Yudith Oppenheimer

Historical and hermeneutic study of a concrete space within the urban fabric of Jerusalem

Yudith Oppenheimer is a post-doctoral fellow in the Da’at Hamakom Center of the Hebrew University. She holds a PhD from the Hermeneutics and Cultural Studies Program at Bar-Ilan University. Her PhD dissertation, Zion Square – a Hermeneutic Study of a Public Space, constitutes the first comprehensive historical and hermeneutic study of a concrete space within the urban fabric of Jerusalem. In the methodological sphere, the dissertation employs multi-disciplinary methods in seeking to understand Jerusalem’s local characteristics through “the small place” and “everyday practices”. The study deviates from traditional perspectives applied in studies of Jerusalem, which are routinely subordinated to the city’s mythical and political meta-story. It instead seeks to highlight the urban environment as a diverse and dynamic fabric of social life, civic engagement and as a venue for violent incidents. At the core of the study lies a question regarding the feasibility of a worldly urban space in Jerusalem, and of a terrestrial Jerusalem a whole. Its comprehensive perspective paints a broad picture of the relationship between culture and place in the Israeli space. Her understanding of the differentiated aspects of national conflicts further draws from her Master’s thesis, written while residing in post-apartheid South Africa (1996-2000), which dealt with the complex encounter between nationalism and gender in Third World anti-colonial struggles. She is a long time feminist and civil society activist and for the past ten years she has served as the Executive Director of Ir Amim – an NGO that seeks a peaceful solution to the conflict in Jerusalem.

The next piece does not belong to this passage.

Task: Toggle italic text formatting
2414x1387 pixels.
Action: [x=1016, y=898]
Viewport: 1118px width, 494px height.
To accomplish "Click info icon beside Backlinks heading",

The urban sphere in Jerusalem is both the locale of Yudith’s research and of her work. She believes that in the present state of hostility and political impasse, the weight of informal negotiations and dialogues between peoples through their daily engagements in the urban space increases. Moreover, it is precisely in this global era that the importance of the local, particularly that of the city, as a critical arena of identity, rights and citizenship assumes significance. Daily life is an arena of friction but also a space of new information revealed by its multifaceted interactions and encounters in which ethnic, political, socio-economic, gender and religious boundaries are stretched, crossed and redrawn. In her continuing research she strive to identify and analyze various models of integration and segregation, cooperation and differentiation, interdependency and autonomy in Jerusalem’s current urban sphere, their implied concrete and imagined conditions and relevance to the greater political context.